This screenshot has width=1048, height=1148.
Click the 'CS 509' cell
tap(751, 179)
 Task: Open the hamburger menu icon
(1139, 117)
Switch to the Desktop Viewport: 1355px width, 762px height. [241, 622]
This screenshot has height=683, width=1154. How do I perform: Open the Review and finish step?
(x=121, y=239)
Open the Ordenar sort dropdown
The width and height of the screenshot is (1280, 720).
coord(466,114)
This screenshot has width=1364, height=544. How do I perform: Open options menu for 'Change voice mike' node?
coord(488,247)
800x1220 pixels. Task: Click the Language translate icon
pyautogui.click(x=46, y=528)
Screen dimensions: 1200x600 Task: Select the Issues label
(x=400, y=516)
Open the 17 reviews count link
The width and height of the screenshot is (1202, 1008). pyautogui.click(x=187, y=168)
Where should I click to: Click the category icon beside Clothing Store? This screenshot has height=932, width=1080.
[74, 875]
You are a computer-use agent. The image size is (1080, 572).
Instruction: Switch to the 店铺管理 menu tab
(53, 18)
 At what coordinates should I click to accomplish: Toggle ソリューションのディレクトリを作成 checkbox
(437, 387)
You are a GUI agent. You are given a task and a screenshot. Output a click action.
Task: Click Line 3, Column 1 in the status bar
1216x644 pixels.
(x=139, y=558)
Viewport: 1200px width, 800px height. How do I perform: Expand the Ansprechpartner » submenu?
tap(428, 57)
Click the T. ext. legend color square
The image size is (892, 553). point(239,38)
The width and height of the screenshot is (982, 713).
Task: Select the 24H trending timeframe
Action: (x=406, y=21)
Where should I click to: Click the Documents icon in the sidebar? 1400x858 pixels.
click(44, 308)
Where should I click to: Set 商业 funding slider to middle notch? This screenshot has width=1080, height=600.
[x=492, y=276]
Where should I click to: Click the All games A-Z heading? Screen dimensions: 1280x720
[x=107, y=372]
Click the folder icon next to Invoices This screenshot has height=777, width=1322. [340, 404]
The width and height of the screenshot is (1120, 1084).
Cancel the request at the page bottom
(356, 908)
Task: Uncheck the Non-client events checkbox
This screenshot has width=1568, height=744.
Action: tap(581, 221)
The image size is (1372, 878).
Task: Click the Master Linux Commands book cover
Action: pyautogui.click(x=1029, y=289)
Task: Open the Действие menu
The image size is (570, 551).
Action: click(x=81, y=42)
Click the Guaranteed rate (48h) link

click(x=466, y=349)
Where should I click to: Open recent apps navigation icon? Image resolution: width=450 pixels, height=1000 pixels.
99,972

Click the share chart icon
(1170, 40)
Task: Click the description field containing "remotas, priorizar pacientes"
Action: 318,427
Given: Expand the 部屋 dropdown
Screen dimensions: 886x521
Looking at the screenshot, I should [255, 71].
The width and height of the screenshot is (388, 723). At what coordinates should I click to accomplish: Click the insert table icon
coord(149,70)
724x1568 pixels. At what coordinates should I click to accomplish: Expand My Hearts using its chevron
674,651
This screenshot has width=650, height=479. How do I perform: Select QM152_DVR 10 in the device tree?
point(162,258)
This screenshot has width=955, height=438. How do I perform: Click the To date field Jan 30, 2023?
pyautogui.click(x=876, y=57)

-*-*-

The entries shown above should be duplicated exactly.

▶ **Answer space**
This screenshot has width=1048, height=1148.
Click the 'CS 509' cell
tap(751, 179)
 Task: Open the hamburger menu icon
(1139, 117)
Switch to the Desktop Viewport: 1355px width, 762px height. [241, 622]
This screenshot has height=683, width=1154. How do I perform: Open the Review and finish step?
(x=121, y=239)
Open the Ordenar sort dropdown
The width and height of the screenshot is (1280, 720).
coord(466,114)
This screenshot has width=1364, height=544. How do I perform: Open options menu for 'Change voice mike' node?
coord(488,247)
800x1220 pixels. Task: Click the Language translate icon
pyautogui.click(x=46, y=528)
Screen dimensions: 1200x600 Task: Select the Issues label
(x=400, y=516)
Open the 17 reviews count link
The width and height of the screenshot is (1202, 1008). pyautogui.click(x=187, y=168)
Where should I click to: Click the category icon beside Clothing Store? This screenshot has height=932, width=1080.
[74, 875]
You are a computer-use agent. The image size is (1080, 572).
Instruction: Switch to the 店铺管理 menu tab
(53, 18)
 At what coordinates should I click to accomplish: Toggle ソリューションのディレクトリを作成 checkbox
(437, 387)
You are a GUI agent. You are given a task and a screenshot. Output a click action.
Task: Click Line 3, Column 1 in the status bar
1216x644 pixels.
(x=139, y=558)
Viewport: 1200px width, 800px height. How do I perform: Expand the Ansprechpartner » submenu?
tap(428, 57)
Click the T. ext. legend color square
The image size is (892, 553). point(239,38)
The width and height of the screenshot is (982, 713).
Task: Select the 24H trending timeframe
Action: (x=406, y=21)
Where should I click to: Click the Documents icon in the sidebar? 1400x858 pixels.
click(44, 308)
Where should I click to: Set 商业 funding slider to middle notch? This screenshot has width=1080, height=600.
[x=492, y=276]
Where should I click to: Click the All games A-Z heading? Screen dimensions: 1280x720
[x=107, y=372]
Click the folder icon next to Invoices This screenshot has height=777, width=1322. [340, 404]
The width and height of the screenshot is (1120, 1084).
Cancel the request at the page bottom
(356, 908)
Task: Uncheck the Non-client events checkbox
This screenshot has width=1568, height=744.
Action: tap(581, 221)
The image size is (1372, 878).
Task: Click the Master Linux Commands book cover
Action: pyautogui.click(x=1029, y=289)
Task: Open the Действие menu
The image size is (570, 551).
Action: click(x=81, y=42)
Click the Guaranteed rate (48h) link

click(x=466, y=349)
Where should I click to: Open recent apps navigation icon? Image resolution: width=450 pixels, height=1000 pixels.
99,972

Click the share chart icon
(1170, 40)
Task: Click the description field containing "remotas, priorizar pacientes"
Action: 318,427
Given: Expand the 部屋 dropdown
Screen dimensions: 886x521
Looking at the screenshot, I should [255, 71].
The width and height of the screenshot is (388, 723). At what coordinates should I click to accomplish: Click the insert table icon
coord(149,70)
724x1568 pixels. At what coordinates should I click to accomplish: Expand My Hearts using its chevron
674,651
This screenshot has width=650, height=479. How do I perform: Select QM152_DVR 10 in the device tree?
point(162,258)
This screenshot has width=955, height=438. How do I perform: Click the To date field Jan 30, 2023?
pyautogui.click(x=876, y=57)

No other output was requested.